Frankenstein45.Com – 16 Mei 2026 | Menteri Koperasi dan UKM, Ferry Juliantono, menegaskan bahwa program Koperasi Desa/Kelurahan Merah Putih (KDKMP) menjadi bukti nyata komitmen pemerintah dalam memperkuat ekonomi rakyat.

Dalam konferensi pers yang digelar pada Senin, Menkop menyoroti bahwa KDKMP dirancang untuk meningkatkan kemandirian ekonomi di tingkat desa dan kelurahan melalui pembentukan koperasi yang dikelola secara partisipatif. Program ini mencakup pendirian koperasi baru, pendampingan teknis, serta alokasi dana khusus untuk memperkuat modal usaha.

Berikut poin-poin utama yang disampaikan Menkop:

  • KDKMP menargetkan lebih dari 10.000 koperasi desa/kelurahan selama tiga tahun ke depan.
  • Setiap koperasi akan menerima bantuan modal awal sebesar Rp 50 juta, yang dapat dipergunakan untuk investasi produksi, pemasaran, atau pengembangan usaha.
  • Pemerintah menyediakan pelatihan manajemen keuangan, pemasaran digital, dan pengelolaan risiko bagi anggota koperasi.

Data resmi Kementerian Koperasi menunjukkan bahwa pada akhir 2023, sebanyak 7.842 koperasi desa/kelurahan telah beroperasi, dengan total aset mencapai Rp 12,3 triliun. Dengan peluncuran KDKMP, target peningkatan aset diproyeksikan naik menjadi Rp 18 triliun pada akhir 2026.

Ferry Juliantono menambahkan bahwa keberhasilan program ini sangat bergantung pada partisipasi aktif masyarakat dan sinergi antar‑lembaga, termasuk Dinas Koperasi, Badan Usaha Milik Desa (BUMDes), serta lembaga keuangan mikro.

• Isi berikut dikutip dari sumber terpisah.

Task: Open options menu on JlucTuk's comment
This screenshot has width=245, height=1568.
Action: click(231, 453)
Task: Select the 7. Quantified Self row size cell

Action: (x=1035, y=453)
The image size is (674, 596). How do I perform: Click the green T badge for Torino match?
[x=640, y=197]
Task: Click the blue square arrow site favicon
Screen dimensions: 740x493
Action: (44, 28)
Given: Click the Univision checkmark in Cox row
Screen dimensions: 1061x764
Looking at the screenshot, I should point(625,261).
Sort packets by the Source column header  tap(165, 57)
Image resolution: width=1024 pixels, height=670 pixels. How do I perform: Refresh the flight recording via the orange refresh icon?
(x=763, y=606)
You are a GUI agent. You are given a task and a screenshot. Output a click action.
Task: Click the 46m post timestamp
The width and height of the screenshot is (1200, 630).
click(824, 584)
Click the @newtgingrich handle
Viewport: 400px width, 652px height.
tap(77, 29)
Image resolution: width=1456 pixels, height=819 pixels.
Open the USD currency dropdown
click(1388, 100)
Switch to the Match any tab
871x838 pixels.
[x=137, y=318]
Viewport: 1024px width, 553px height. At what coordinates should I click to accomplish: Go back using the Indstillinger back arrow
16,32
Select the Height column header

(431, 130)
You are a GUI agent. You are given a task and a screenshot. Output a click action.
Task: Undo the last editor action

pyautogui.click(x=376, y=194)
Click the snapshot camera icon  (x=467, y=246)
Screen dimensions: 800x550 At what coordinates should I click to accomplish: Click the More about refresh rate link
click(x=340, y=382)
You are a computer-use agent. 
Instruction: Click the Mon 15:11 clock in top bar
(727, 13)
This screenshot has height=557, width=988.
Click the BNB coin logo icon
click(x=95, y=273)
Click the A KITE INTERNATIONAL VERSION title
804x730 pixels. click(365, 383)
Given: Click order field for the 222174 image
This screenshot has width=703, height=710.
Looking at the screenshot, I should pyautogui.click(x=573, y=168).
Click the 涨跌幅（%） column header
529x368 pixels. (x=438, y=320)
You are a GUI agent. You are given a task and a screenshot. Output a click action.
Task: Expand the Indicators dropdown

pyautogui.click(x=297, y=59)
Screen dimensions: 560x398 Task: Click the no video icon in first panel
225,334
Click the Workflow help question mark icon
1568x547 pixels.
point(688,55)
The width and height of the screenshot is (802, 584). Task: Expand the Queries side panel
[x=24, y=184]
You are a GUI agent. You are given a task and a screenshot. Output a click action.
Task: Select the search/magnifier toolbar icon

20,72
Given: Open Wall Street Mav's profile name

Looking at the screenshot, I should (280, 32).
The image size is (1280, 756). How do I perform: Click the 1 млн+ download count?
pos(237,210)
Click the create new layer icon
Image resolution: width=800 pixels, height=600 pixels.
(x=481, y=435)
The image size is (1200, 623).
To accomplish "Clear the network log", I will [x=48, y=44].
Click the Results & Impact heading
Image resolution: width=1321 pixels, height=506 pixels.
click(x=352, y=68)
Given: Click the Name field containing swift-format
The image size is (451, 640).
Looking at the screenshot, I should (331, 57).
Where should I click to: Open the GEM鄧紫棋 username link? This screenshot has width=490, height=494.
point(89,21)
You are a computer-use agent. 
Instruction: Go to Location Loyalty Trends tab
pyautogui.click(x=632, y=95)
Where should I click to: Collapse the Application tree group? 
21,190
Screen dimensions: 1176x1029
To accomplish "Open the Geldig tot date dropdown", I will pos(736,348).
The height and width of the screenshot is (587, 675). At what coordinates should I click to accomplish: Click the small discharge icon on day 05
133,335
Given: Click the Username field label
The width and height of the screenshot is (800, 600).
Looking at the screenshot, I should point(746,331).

Analisis pengamat ekonomi menyatakan bahwa KDKMP dapat menjadi katalisator pertumbuhan ekonomi lokal, khususnya di wilayah pedesaan yang masih bergantung pada sektor pertanian tradisional. Dengan akses ke modal dan pengetahuan bisnis modern, koperasi diharapkan mampu menciptakan lapangan kerja baru dan meningkatkan pendapatan per kapita.